Dans une société en perpétuel mouvement, l’ancrage local apparaît comme une réponse à bien des maux contemporains. Les offres se multiplient, les messages s’embrouillent, et la question « Que veut-on vraiment dire par consommer local ? » semble à la fois simple et insaisissable.
Aujourd’hui, on ne parle plus seulement de ce qu’il est bon de consommer, mais aussi de ce qui est bon pour la planète. L’intention est louable, mais gare aux dérives.
Le marché du coin, ou la bonne conscience en étal
Quel plaisir de flâner au marché hebdomadaire. Quelle joie de découvrir que de plus en plus de marchands sont « de la région ». Les petits panneaux « Produit local » s’affichent fièrement. On se dit qu’en achetant ici, on soutient l’emploi local (mais comment sont-ils rémunérés ? Existe-t-il une convention collective pour les commerçants de proximité ?) et qu’on fait un geste pour la planète.
Mais est-ce vraiment aussi simple ?
Oranges locales ? Vraiment ?
Premier point à clarifier : la provenance réelle des produits. Tous les fruits et légumes présents sur l’étal ne viennent pas forcément de votre région. Exemple emblématique : les oranges. Si vous vivez à Paris, il est peu probable que des oranges soient cultivées à moins de 600 km. Vous achetez donc des oranges… chez un commerçant local. L’honneur est sauf ? Pas si vite.
Le producteur vend-il uniquement ce qu’il cultive ? Ou achète-t-il aussi à d’autres ? Quelles sont les filières utilisées ? Les pratiques sont-elles respectueuses de l’environnement et des travailleurs ? Est-ce bio ? Pas bio ? Mystère.
On exige de plus en plus de transparence des grandes enseignes et des multinationales. Pourquoi ne pas exiger la même chose des commerces locaux ? L’idéalisation naïve du commerce de proximité finit par desservir sa propre cause, au profit de quelques dilettantes bien installés.
Consommer local… oui, mais intelligemment
Si je veux consommer local — que ce soit pour l’alimentation ou d’autres biens — je dois commencer par me poser les bonnes questions.

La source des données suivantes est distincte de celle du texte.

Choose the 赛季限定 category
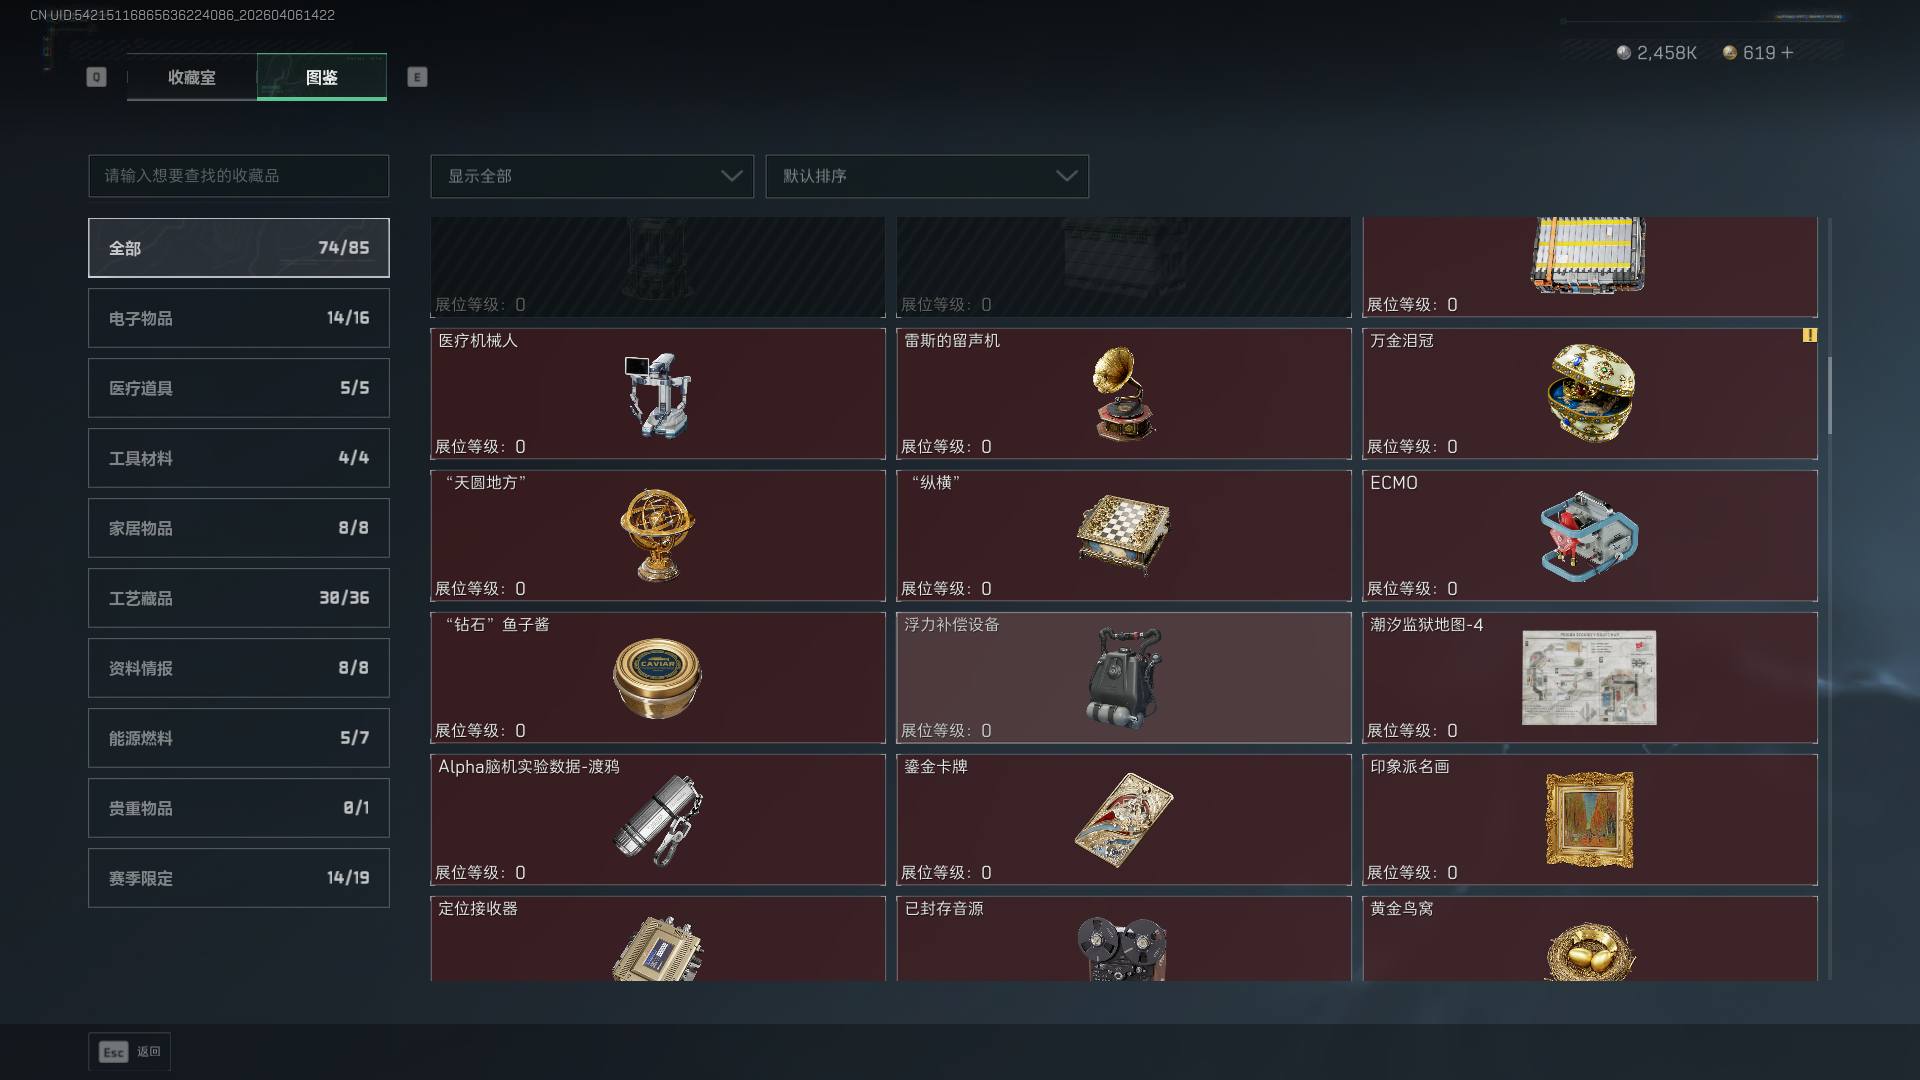Screen dimensions: 1920x1080 click(x=239, y=878)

Mais pas trop non plus, hein. Il ne faudrait pas que le local devienne une source d’angoisse existentielle.
Pourquoi consommer local ? Quelques pistes :
- réduire mes déplacements,
- recréer du lien social,
- faire vivre les petits commerces,
- mieux manger,
- accéder à des produits de meilleure qualité.
Mais pour ces deux derniers points, je dois souvent me contenter de faire confiance, faute de labels ou de traçabilité. Sauf peut-être chez mon boucher.
Je dois aussi renoncer à la disponibilité immédiate de certains produits. Réduire mes achats en ligne, limiter mon empreinte carbone… Même si, soyons honnêtes, j’achèterai probablement encore mes graines de quinoa cultivées à 12’000 km, sans savoir ni comment, ni par qui. Mais c’est pas grave, je consomme local.
Et mes pierres pour le bien-être ? Importées de pays où les conditions d’extraction sont… douteuses. Mais le commerçant local est sympa, alors ça passe.
Bonne ou mauvaise idée ?
Consommer local est une bonne idée.
Mais pas n’importe comment.
Pas de manière dogmatique. Pas avec des œillères. Pas en oubliant de poser les bonnes questions.
Il est temps de mettre en place de vrais outils de traçabilité et d’évaluation de la qualité. Ce sont les consommateurs qui, in fine, feront évoluer les pratiques — à moins que les ultra-militants n’empêchent toute nuance.
Bref, j’essaie de consommer local… intelligemment.